NBC reported Wednesday that U.S. officials had made a list of reporters, lawyers and activists — many of them American citizens — that agents intend to detain for questioning at the southern border. Several people on that list told NBC they’d been pulled aside when attempting to cross the border and questioned for what officials called a “national security investigation.” Police were attempting, apparently, to identify “instigators” of violence that broke out back in November when a migrant caravan reached the border, and some of the people who’d been detained told NBC that agents had downloaded contacts and other information off their smartphones in an apparent attempt to try to identify those “instigators” (see NBC’s full story here: https://tinyurl.com/y647g2nn).

That’s bad news. And it’s made worse by the fact that the document includes logos for both the U.S. and Mexican governments, meaning our government is allowing a foreign power to play a role in investigating our supposedly free press.

The authors of the Constitution and the Bill of Rights protected the freedom of the press because they knew there was power in the people’s ability to call the government’s actions into question. The First Amendment exists so that the printed word — or, now, the aired video or radio broadcast — can send the truth to the populace unmolested by government interference.

In short, journalists are protected by the rule of law so they can hold the government accountable on behalf of the people. And that mission is stifled when the government starts detaining journalists and questioning them about their sources. That’s especially true on something like coverage of a mass event like the violence at the border, when there’s no possibility that journalists were relying on classified information to do their reporting.

The law allows police to withhold information about their sources and investigatory practices from journalists — and, by extension, the public — because revealing that information could hinder their work. But the same is true the other way around: If people fear the government might confiscate the information they share with journalists, they’ll be less inclined to share that information, and journalists won’t be able to do the job of holding the government accountable.

The government reveals what it must in court to obtain convictions, but withholds certain information to maintain the integrity of its investigatory abilities. Likewise, journalists reveal what they must in their stories, while holding back information to protect sources so that information can keep flowing. I, for example, have reported stories based on documents whose authenticity I was able to confirm, but did not reveal my source for those documents.

It reminds me of a time I was subpoenaed for a story I did on a kid who admitted to me, in a jailhouse interview, that he’d fired a gun into the air near Battle Creek Central High School. The prosecutor subpoenaed me to testify in the kid’s case. The corporate lawyer for the Battle Creek Enquirer was able to squash the subpoena, but she told me that, were I forced to testify, I would simply tell the court that any information they wanted from me they could read in my published story.
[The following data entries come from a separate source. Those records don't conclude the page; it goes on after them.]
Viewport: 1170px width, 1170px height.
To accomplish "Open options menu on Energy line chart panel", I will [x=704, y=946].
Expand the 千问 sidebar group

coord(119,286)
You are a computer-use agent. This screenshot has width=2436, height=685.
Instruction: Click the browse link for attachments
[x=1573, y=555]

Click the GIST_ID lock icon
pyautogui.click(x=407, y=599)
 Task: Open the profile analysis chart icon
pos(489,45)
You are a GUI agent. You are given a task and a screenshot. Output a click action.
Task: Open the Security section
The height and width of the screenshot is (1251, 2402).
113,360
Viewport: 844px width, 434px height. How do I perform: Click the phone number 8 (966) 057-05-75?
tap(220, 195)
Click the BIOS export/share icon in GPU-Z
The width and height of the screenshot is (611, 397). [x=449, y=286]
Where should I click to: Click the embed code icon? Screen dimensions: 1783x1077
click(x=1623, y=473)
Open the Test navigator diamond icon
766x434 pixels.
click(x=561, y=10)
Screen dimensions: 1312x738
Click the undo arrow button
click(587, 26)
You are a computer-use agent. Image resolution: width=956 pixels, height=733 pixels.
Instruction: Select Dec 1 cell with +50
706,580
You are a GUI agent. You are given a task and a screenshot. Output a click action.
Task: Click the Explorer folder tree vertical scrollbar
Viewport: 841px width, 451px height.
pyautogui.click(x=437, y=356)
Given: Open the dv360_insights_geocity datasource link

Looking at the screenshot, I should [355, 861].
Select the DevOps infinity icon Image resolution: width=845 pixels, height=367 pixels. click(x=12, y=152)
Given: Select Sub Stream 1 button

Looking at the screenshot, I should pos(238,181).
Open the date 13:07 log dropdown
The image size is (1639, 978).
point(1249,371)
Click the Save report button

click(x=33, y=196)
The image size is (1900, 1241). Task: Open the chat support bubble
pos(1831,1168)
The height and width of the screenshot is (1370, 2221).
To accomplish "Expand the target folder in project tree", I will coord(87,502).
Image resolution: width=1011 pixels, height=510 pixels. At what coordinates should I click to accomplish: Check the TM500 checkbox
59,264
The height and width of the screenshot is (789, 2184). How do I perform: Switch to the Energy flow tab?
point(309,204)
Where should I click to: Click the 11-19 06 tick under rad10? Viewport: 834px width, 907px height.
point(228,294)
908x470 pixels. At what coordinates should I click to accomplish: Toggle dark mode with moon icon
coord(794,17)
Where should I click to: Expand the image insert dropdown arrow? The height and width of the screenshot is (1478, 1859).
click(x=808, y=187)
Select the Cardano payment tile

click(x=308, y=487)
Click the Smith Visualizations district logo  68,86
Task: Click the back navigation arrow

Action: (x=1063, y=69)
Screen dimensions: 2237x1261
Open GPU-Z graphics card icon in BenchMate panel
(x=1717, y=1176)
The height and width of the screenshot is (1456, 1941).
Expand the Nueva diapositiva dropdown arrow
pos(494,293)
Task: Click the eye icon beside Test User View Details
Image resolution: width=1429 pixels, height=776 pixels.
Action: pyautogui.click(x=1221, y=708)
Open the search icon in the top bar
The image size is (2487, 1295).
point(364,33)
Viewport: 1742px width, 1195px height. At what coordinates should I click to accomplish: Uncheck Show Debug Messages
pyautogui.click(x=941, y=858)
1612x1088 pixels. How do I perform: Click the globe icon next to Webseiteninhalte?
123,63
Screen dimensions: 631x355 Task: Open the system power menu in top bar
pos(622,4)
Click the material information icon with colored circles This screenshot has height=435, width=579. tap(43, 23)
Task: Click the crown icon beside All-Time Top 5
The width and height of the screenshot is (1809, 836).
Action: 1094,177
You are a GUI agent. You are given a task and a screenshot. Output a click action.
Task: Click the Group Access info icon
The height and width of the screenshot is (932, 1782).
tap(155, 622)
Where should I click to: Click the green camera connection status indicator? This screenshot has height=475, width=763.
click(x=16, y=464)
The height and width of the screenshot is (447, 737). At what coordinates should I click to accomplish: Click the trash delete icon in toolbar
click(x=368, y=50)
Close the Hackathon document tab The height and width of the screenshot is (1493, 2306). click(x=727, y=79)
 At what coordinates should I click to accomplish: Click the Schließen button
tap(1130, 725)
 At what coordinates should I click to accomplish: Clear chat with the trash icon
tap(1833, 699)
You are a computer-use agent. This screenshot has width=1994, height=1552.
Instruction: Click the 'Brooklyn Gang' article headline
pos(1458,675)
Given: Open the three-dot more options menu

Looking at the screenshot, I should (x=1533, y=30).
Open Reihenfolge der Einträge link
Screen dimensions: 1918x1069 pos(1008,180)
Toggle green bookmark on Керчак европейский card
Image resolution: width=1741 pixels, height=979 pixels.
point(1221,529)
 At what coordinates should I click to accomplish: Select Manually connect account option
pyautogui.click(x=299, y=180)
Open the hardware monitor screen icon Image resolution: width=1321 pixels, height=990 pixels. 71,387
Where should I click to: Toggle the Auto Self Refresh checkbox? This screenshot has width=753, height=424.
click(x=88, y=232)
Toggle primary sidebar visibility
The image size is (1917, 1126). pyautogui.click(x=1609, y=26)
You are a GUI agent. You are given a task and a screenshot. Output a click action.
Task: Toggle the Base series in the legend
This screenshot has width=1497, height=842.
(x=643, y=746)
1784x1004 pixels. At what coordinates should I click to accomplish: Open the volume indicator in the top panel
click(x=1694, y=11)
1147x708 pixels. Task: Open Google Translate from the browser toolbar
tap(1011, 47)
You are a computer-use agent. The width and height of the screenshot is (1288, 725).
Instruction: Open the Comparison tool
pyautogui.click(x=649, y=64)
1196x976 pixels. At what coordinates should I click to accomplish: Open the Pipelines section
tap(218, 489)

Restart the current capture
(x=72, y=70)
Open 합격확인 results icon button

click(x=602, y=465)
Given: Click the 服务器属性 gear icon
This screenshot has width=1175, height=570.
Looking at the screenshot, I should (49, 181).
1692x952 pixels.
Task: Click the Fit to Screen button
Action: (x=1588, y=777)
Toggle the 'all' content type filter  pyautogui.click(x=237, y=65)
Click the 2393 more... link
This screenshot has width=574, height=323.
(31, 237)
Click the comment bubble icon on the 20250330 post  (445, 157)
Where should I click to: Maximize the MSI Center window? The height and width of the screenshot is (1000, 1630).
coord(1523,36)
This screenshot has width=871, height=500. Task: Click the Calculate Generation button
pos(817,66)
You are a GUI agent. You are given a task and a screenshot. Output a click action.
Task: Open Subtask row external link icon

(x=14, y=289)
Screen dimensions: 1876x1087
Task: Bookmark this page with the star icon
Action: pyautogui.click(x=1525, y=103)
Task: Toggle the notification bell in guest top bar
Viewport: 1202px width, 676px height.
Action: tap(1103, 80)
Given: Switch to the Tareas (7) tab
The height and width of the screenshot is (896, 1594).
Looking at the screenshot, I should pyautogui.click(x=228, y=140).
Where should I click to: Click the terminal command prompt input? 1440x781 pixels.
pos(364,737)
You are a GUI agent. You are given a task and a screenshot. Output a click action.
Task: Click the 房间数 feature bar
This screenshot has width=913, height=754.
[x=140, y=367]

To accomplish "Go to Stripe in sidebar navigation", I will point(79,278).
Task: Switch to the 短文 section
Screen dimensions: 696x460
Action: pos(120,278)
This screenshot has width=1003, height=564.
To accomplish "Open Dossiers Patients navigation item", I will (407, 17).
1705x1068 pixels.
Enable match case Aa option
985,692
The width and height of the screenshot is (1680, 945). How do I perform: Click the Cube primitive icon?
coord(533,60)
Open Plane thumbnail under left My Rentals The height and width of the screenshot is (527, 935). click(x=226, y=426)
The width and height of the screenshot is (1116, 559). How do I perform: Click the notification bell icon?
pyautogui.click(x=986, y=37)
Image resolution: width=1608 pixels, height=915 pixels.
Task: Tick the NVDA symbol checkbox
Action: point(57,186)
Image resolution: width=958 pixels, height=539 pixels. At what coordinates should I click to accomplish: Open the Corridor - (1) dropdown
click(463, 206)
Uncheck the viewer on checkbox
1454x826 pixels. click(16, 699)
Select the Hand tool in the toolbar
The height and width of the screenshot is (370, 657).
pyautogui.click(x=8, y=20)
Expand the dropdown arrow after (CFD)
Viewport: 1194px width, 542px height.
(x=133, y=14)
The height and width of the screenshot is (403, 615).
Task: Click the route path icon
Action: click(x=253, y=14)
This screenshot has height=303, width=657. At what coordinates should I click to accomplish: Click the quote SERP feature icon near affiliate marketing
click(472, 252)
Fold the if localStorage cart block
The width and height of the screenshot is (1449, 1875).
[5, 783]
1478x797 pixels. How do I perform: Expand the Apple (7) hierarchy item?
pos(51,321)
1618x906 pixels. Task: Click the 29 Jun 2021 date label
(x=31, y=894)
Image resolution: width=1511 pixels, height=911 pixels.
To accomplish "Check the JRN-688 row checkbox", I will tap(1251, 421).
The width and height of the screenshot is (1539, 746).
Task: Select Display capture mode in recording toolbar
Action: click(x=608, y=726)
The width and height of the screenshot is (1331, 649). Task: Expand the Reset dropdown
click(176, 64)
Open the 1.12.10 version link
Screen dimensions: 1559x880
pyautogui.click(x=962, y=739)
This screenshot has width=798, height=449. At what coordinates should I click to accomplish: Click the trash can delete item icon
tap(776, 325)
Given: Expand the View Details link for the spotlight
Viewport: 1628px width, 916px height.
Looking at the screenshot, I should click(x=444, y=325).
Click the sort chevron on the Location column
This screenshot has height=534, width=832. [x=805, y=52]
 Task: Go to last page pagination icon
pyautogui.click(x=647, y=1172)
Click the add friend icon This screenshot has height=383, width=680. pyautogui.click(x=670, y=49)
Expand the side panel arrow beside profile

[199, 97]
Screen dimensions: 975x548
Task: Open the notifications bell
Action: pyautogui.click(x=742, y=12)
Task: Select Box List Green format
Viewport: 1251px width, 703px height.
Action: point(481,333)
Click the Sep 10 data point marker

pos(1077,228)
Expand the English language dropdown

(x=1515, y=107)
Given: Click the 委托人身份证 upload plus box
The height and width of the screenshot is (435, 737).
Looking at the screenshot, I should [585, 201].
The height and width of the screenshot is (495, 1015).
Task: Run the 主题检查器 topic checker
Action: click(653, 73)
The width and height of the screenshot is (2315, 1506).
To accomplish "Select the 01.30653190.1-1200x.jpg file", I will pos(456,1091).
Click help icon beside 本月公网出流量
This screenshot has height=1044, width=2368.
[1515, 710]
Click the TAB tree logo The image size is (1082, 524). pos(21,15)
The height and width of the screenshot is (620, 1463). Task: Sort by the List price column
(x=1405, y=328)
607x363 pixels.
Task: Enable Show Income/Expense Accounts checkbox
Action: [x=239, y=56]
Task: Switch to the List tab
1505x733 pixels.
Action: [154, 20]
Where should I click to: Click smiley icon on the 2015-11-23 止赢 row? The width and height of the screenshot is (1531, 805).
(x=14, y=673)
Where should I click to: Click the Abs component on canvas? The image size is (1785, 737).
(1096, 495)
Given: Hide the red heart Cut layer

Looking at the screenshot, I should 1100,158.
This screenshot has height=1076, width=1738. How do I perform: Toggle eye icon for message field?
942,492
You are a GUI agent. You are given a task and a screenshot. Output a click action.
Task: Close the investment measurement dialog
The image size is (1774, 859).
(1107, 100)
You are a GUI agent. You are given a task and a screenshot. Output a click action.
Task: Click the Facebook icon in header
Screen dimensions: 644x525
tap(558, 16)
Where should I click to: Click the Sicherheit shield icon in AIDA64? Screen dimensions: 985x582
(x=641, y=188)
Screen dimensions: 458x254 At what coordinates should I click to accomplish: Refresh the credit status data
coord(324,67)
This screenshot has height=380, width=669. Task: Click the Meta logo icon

This issue has long been settled in Michigan case law. Back in 2000, the Michigan Supreme Court ruled in favor of the Lansing State Journal and other media outlets in the media’s fight against the Ingham County prosecutor (who is now on probation for soliciting prostitutes) over a subpoena for the State Journal’s unpublished photographs of a riot at Michigan State University. In that case, the high court justices agreed with the Michigan Court of Appeals’ finding that “… a reporter, pursuing the reporter’s profession, is subject to an inquiry by use of investigative subpoena only if the prosecutor seeks to obtain previously published information or if the reporter is the subject of the prosecutor’s investigation. The (law) can be interpreted in no other fashion.”

(You can read a summary of that court case here: https://tinyurl.com/y2gunjup).

In other words, if a reporter is suspected of committing or abetting a crime, the government has free reign to compel that journalist to hand over information. But the government can’t hassle reporters to turn over information on others.

And that, apparently, is what the U.S. government, in partnership with the Mexican government, is trying to do at the border.

Which makes today, in the words of the late, great Hunter Stockton Thompson, “a very ugly day.”